>> BEGIN Data for this task

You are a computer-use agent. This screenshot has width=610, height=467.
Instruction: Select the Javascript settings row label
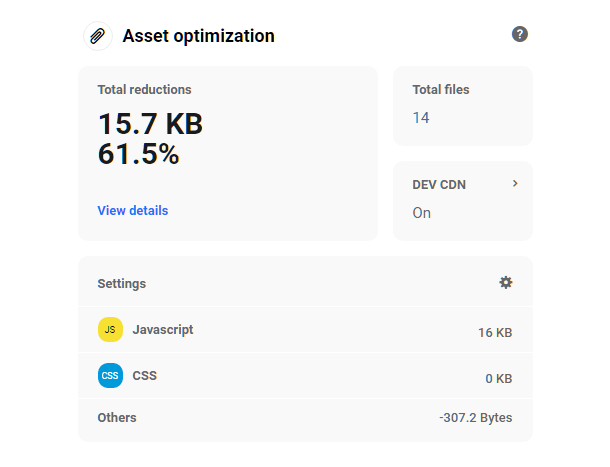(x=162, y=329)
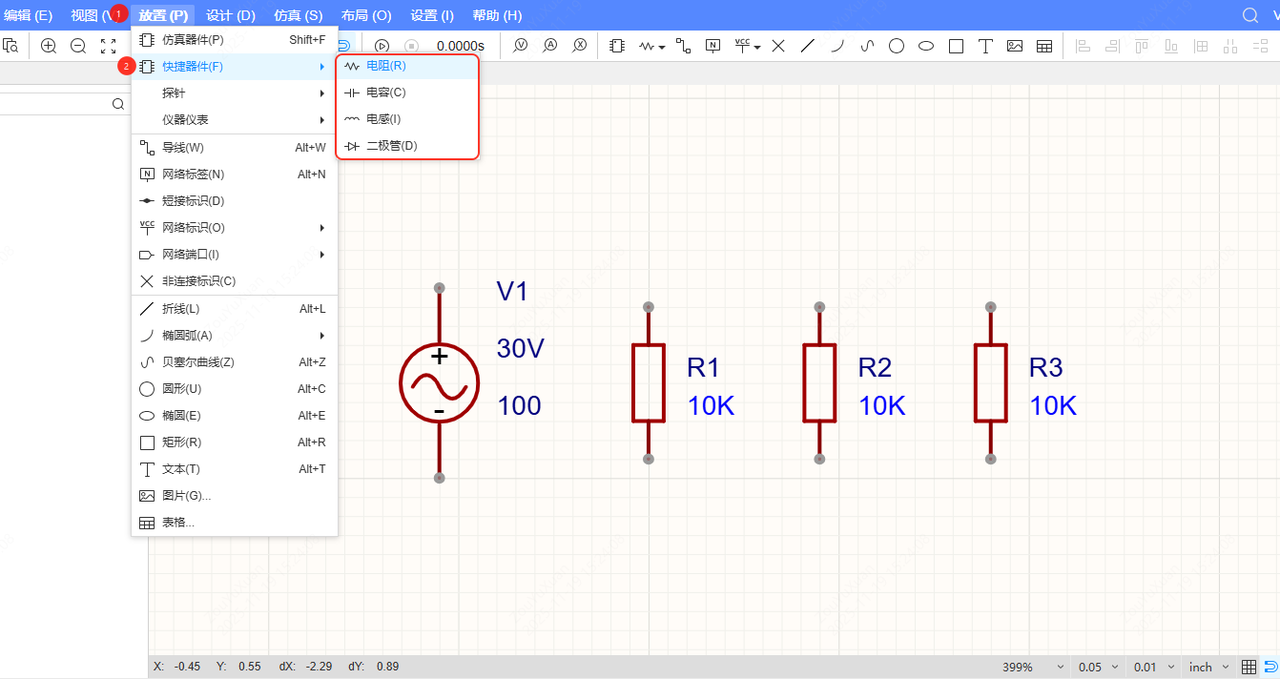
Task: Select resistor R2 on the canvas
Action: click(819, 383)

>> END Data for this task

Convert the rows above into a Markdown table with the columns "Row No." and "Row Text," one line per table row, skipping any blank lines. Leave out the pictures.

| Row No. | Row Text |
|---|---|
| 1 | You are a computer-use agent. This screenshot has width=610, height=467. |
| 2 | Instruction: Select the Javascript settings row label |
| 3 | (x=162, y=329) |
| 4 | Task: Select resistor R2 on the canvas |
| 5 | Action: click(819, 383) |